Choose where outputs are written:

uv run deepdraw init \
  --pool-csv designs.csv \
  --embeddings embeddings_alphagenome_kneedle.npz \
  --sequence-column sequence \
  --id-column variant_id \
  --output-dir runs/my_deepdraw_run

If the run directory already exists, deepdraw init stops rather than overwriting deepdraw_state.json. Add --force only when you intentionally want to overwrite an existing run directory.

Use a faster local smoke-test configuration by swapping in lighter model and transform settings:

uv run deepdraw init \
  --pool-csv examples/deepdraw_dummy/design_pool.csv \
  --embeddings examples/deepdraw_dummy/embeddings.npz \
  --sequence-column sequence \
  --id-column variant_id \
  --output-dir /tmp/deepdraw_dummy_fast_run \
  --starting-batch-size 4 \
  --batch-size 3 \
  --seed 11 \
  --initial-selection-strategy random \
  --predictor ridge_regressor \
  --query-strategy topk \
  --feature-transforms none \
  --target-transforms none \
  --force

Common override flags:

• --starting-batch-size: number of designs in the first batch.
• --batch-size: number of designs in each later batch.
• --seed: random seed for reproducible initial selection and stochastic model components.
• --initial-selection-strategy: first-round strategy, such as probcover_euclidean, core_set, or random.
• --predictor: model used after measurements arrive, such as gp or ridge_regressor.
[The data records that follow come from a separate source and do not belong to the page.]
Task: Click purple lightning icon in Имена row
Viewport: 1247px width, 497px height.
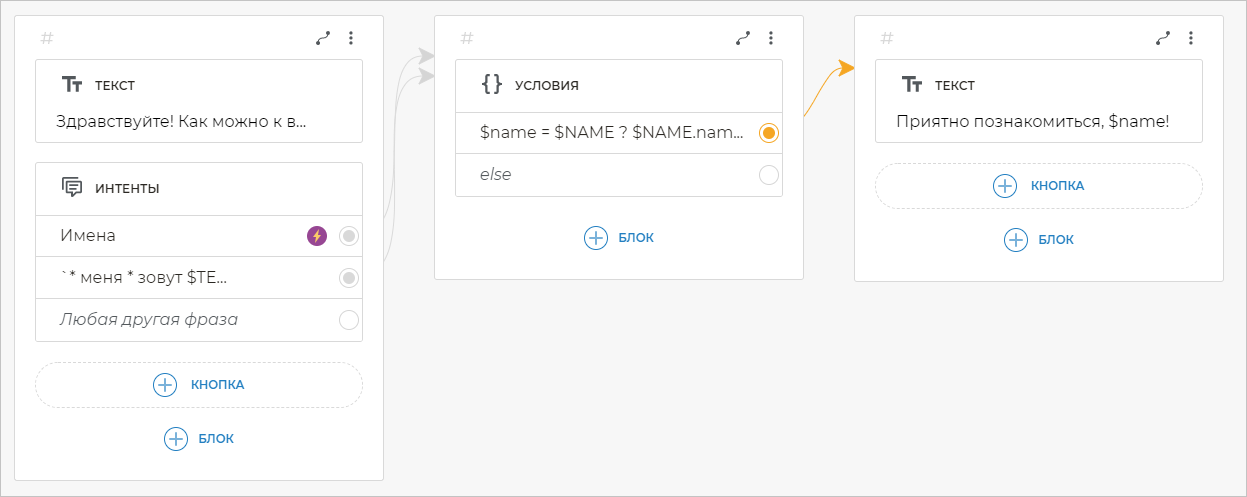Action: tap(317, 236)
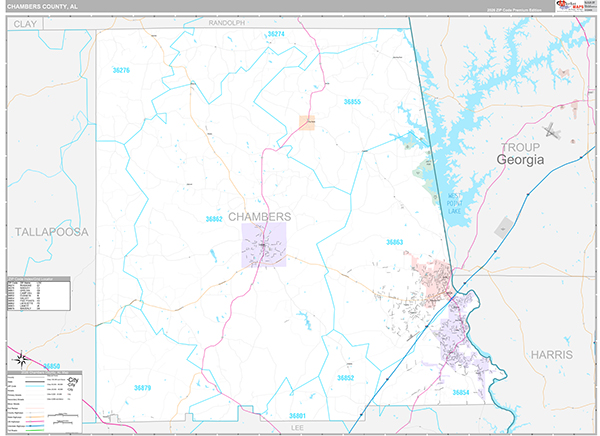Click the ZIP code 36855 label
The width and height of the screenshot is (600, 436).
click(351, 102)
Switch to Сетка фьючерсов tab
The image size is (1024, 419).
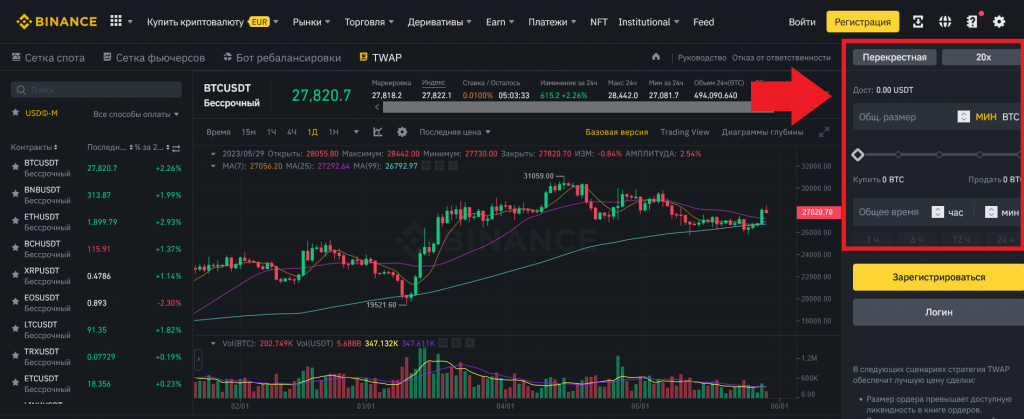(x=157, y=58)
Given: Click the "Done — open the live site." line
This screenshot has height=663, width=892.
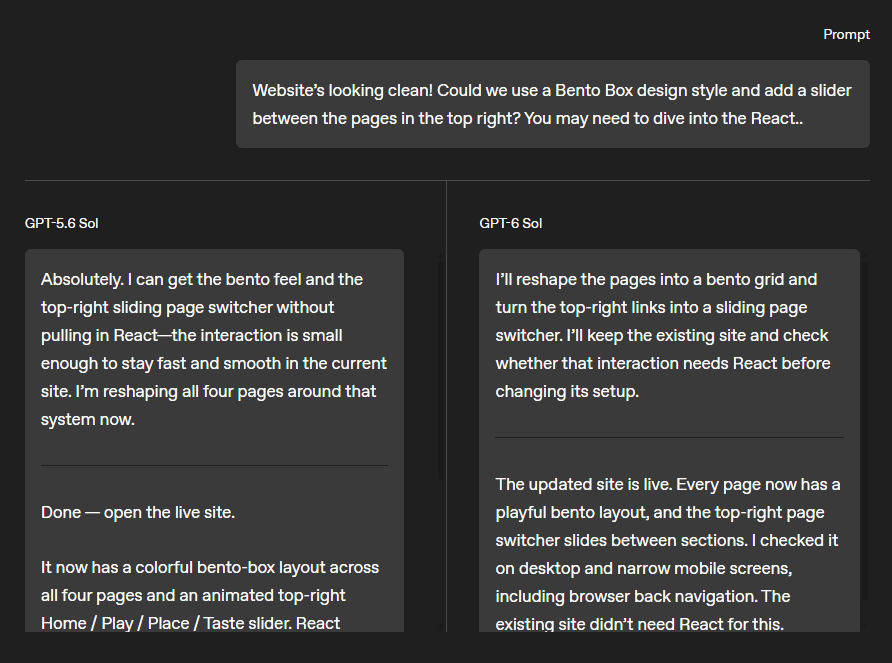Looking at the screenshot, I should [138, 512].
Existing botorch_* names are also accepted.
• --query-strategy: acquisition strategy for later rounds, such as mes, qlog_nei, or topk. Existing botorch_* names are also accepted.
• --feature-transforms: feature preprocessing config, such as standardize or none.
• --target-transforms: label preprocessing config, such as log_standardize or none.
• --log-level: progress output verbosity; default is INFO, use WARNING for quieter runs.

CLI Reference

Create a run and select the first batch:

uv run deepdraw init --help

Train on measured labels and select the next batch:

uv run deepdraw suggest --help

Generate AlphaGenome embeddings:

uv run --project envs/alphagenome deepdraw embed-alphagenome --help

Reduce embeddings with PCA/kneedle:

uv run deepdraw pca --help

Required/common arguments:

• --pool-csv: CSV containing candidate designs.
• --embeddings: NPZ containing GFM embeddings aligned to the design pool.
• --sequence-column: sequence column in the design pool CSV.
• --id-column: optional stable design ID column in the pool CSV.
• --output-dir: run directory where Deepdraw writes state and recommendations. Defaults to deepdraw_run.
• --measurements: cumulative CSV containing measured labels for all previous Deepdraw recommendations.
• --label-column: measured target column, such as Expression or Fold Change.

Repository Layout

├── deepdraw/                  # User-facing Deepdraw CLI and workflow
├── envs/alphagenome/          # Optional isolated AlphaGenome embedding runtime
├── examples/deepdraw_dummy/   # Tiny runnable example
├── core/                      # Active learning models, strategies, and trainers
├── job_sub/                   # Retrospective benchmark and Slurm/Hydra tooling
├── test/                      # Unit and workflow tests
└── utils/                     # Supporting utilities

Testing

uv run pytest test/test_deepdraw_workflow.py
uv run pytest

Citation

Citation information will be added with the manuscript/release.